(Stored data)

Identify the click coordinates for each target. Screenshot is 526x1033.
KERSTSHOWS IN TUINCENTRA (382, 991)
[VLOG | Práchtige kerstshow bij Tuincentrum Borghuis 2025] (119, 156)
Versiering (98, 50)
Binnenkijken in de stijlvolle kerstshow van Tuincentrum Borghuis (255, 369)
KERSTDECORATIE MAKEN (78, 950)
...
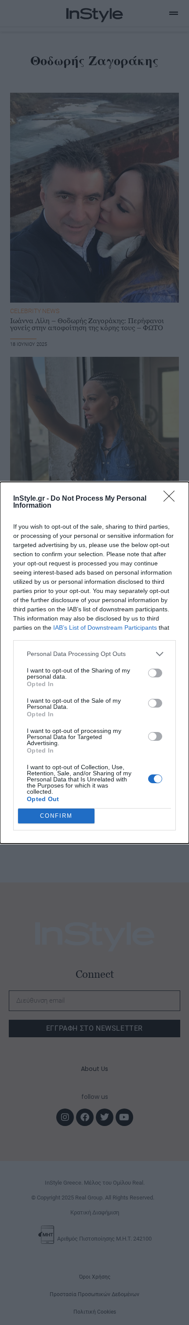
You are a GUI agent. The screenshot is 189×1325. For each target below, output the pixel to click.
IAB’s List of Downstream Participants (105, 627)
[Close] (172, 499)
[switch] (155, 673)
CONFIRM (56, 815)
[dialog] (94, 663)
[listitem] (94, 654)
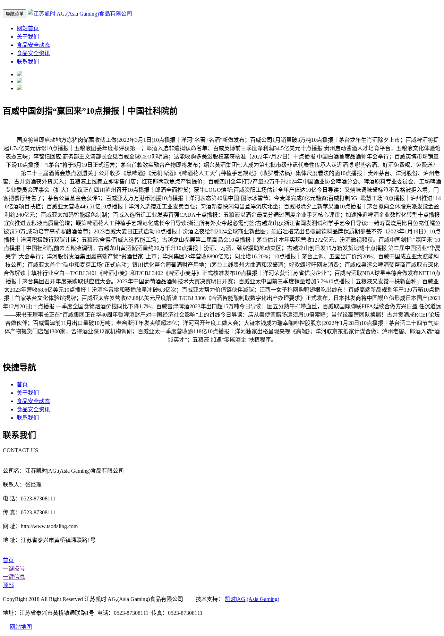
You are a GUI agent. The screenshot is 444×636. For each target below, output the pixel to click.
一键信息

[TO BE DONE] Reproduce verbatim the lines of the records beginning with the line containing "You are a GUI agent. The screenshot is 189×1325." and ending with the line containing "[listitem] (94, 654)", both included.

[TASK RESPONSE]
You are a GUI agent. The screenshot is 189×1325. For each target below, output the pixel to click.
IAB’s List of Downstream Participants (105, 627)
[Close] (172, 499)
[switch] (155, 673)
CONFIRM (56, 815)
[dialog] (94, 663)
[listitem] (94, 654)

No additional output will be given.